■ DOCUMENT TEXT

______

Subway station agents and MTA NYC Transit President Richard Davey
MTA NYC Transit President Richard Davey chats with a subway station agent behind a booth at Fulton Street.
Marc A. Hermann / MTA

New year, new New York City Transit. We’re starting 2023 energized by the spirit of our “Faster, Cleaner, Safer” customer service initiative.

As we’ve been talking about for a while now, our goal is to increase riders’ satisfaction with the transit system by 10 points by spring 2024. And we’re going to do it by putting New Yorkers first — because listening to customers is the best way to make a positive change.

Transit already regularly surveys riders – most recently last month – so we know what kind of improvements are needed to encourage more frequent trips:
• Safer environment;
• Faster, more frequent service;
• Cleaner stations and vehicles;
• Better weekend service; and
• Enhanced communications.

On safety, 18% of customers reported feeling more secure in December than the prior month, the largest increase since February when we first introduced this survey question. Riders are noticing the increased police presence underground; last month, 52% of respondents said there were too few uniformed officers vs. 66% in October. That’s real growth and we will continue to work with the NYPD to keep up the momentum.

Access-A-Ride customers saw across-the-board improvements in their service throughout 2022. By optimizing schedules, service delivery improved in December, and the driver vacancy rate fell from 24% to 5.4%. As a result, overall satisfaction with our paratransit service jumped 12 points from June to 74%, with the greatest gains coming in Frequency of No-Shows and Driver Helpfulness.

Overall experience ratings from subway customers are similarly trending upward, notching a seven-point increase in December compared to June. The month’s overall satisfaction score rose to 59%, driven by increased ratings of Cleanliness On Board, which shot up by 10 points. Hopefully it will continue to skyrocket this year as we hire hundreds of new cleaners and implement new cleaning protocols.

______

■ ITEMS

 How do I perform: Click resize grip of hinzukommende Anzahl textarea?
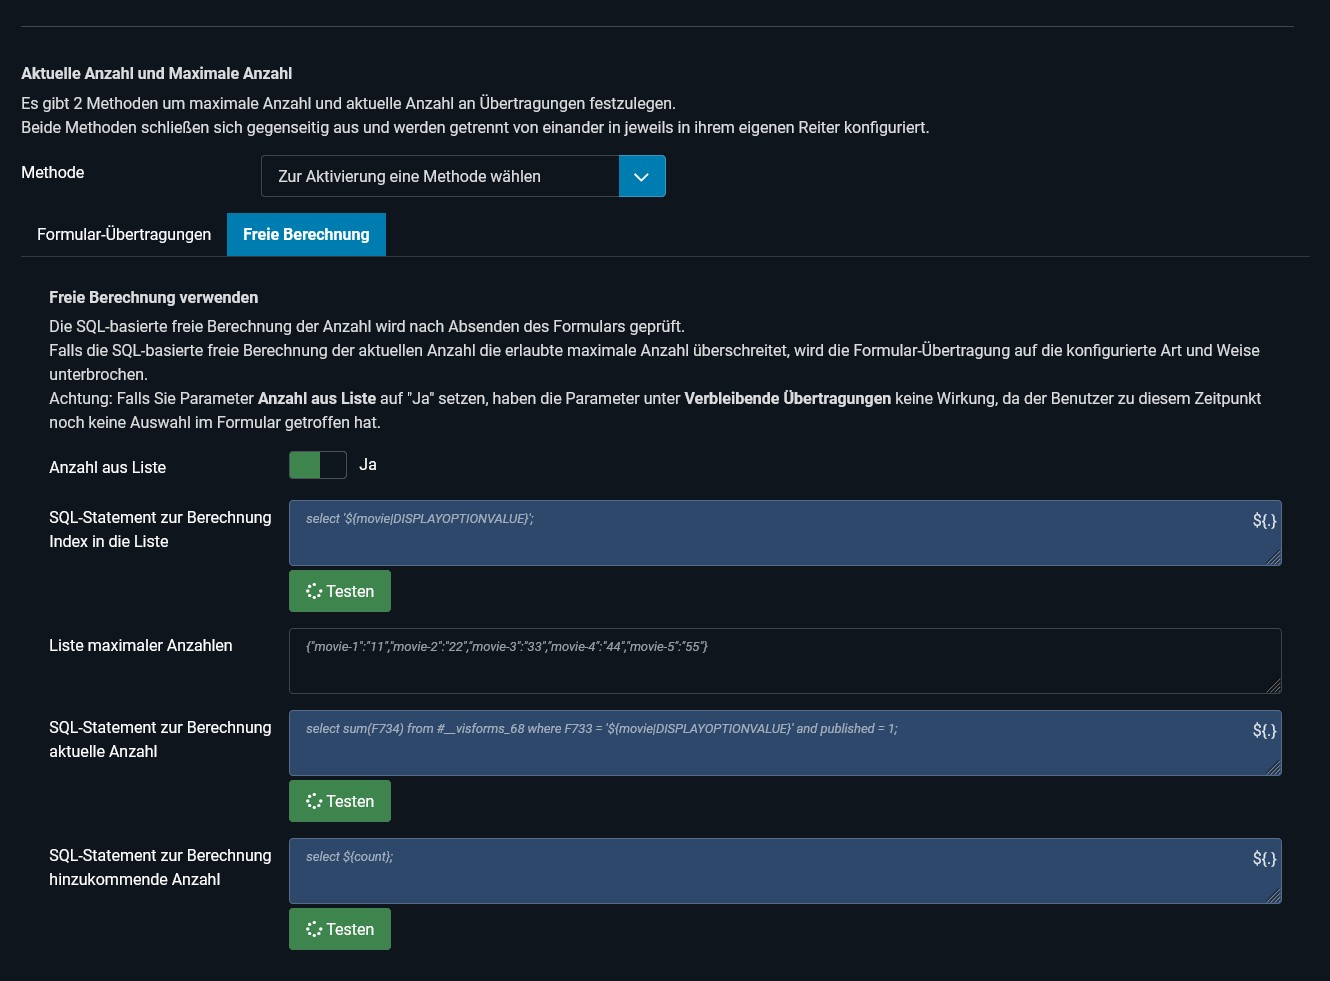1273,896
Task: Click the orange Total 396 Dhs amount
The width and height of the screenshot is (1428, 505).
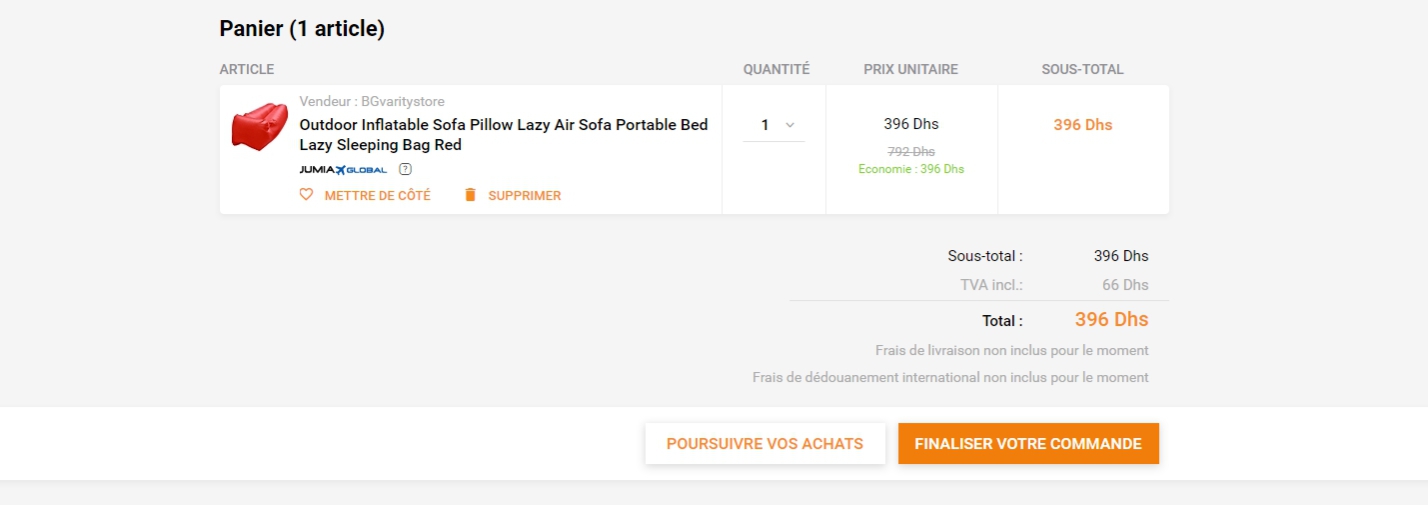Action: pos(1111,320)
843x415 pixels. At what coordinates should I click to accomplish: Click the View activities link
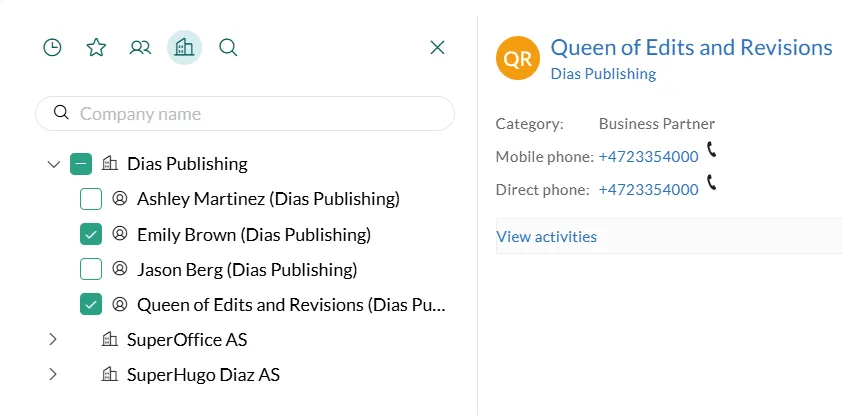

______

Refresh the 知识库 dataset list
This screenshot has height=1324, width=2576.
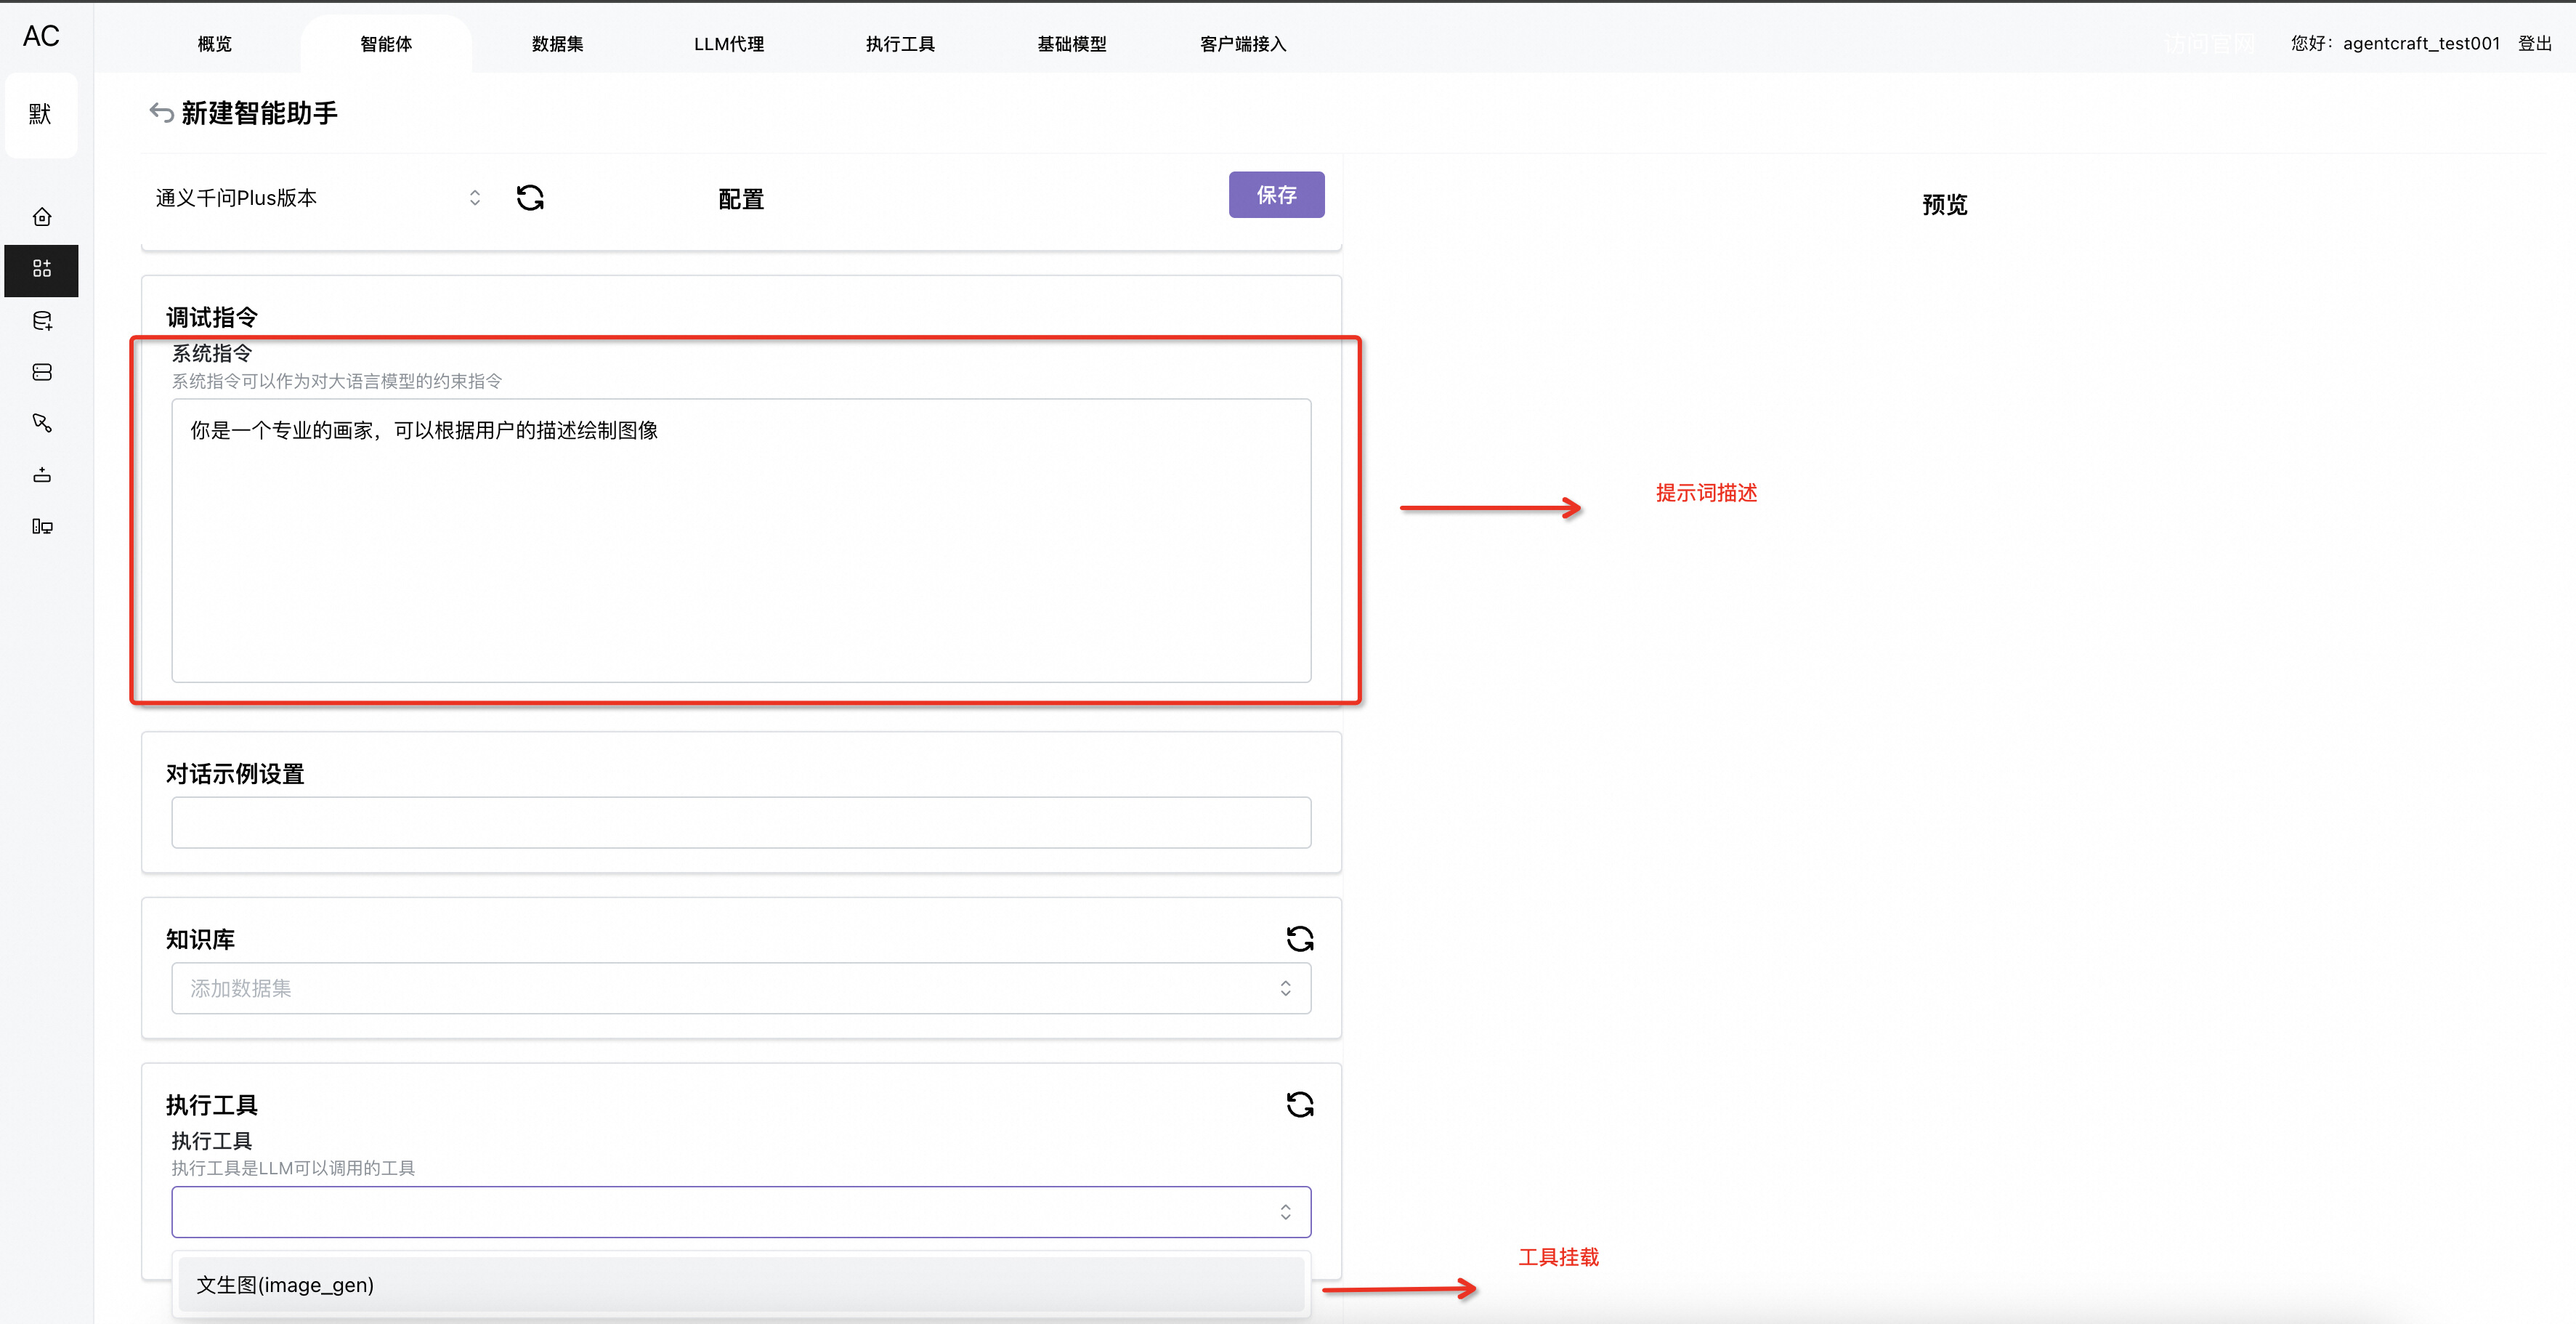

______

■ TASKS TO CARRY OUT
1. In the transit update, rewrite the passage starting at "Overall experience ratings" and ending at "new cleaning protocols.", replacing "skyrocket" with "climb".
2. Carry on the New York City Transit customer service update from the point where it stops.

■ FINAL RESULTS
1.
Overall experience ratings from subway customers are similarly trending upward, notching a seven-point increase in December compared to June. The month’s overall satisfaction score rose to 59%, driven by increased ratings of Cleanliness On Board, which shot up by 10 points. Hopefully it will continue to climb this year as we hire hundreds of new cleaners and implement new cleaning protocols.

2.
And, in the next few weeks you’ll see our Station Agents coming out of the token booths to provide direct customer service in our stations.

The December survey also showed us that there’s room for improvement on Bus service. Customers continue to share that reduced wait times are the number one factor that would improve satisfaction and encourage more frequent use, along with faster service, and I’m happy to say we made some gains this year on bus speeds. Overall, customers saw systemwide, maintained speeds two percent above 2019 throughout the year, with priority corridors showing an average improvement of 14%. They should continue to increase following the installation of 300 new Automated Bus Lane Enforcement cameras on nine routes across all five boroughs.

We welcome the opportunities and the challenges that the new year brings. Our North Star goal is clear: seven out of 10 customers satisfied, up from six today. It’s an ambitious target but my faith in our Transit team is limitless. 2023 is going to be our best year yet.

Richard Davey is MTA New York City Transit president.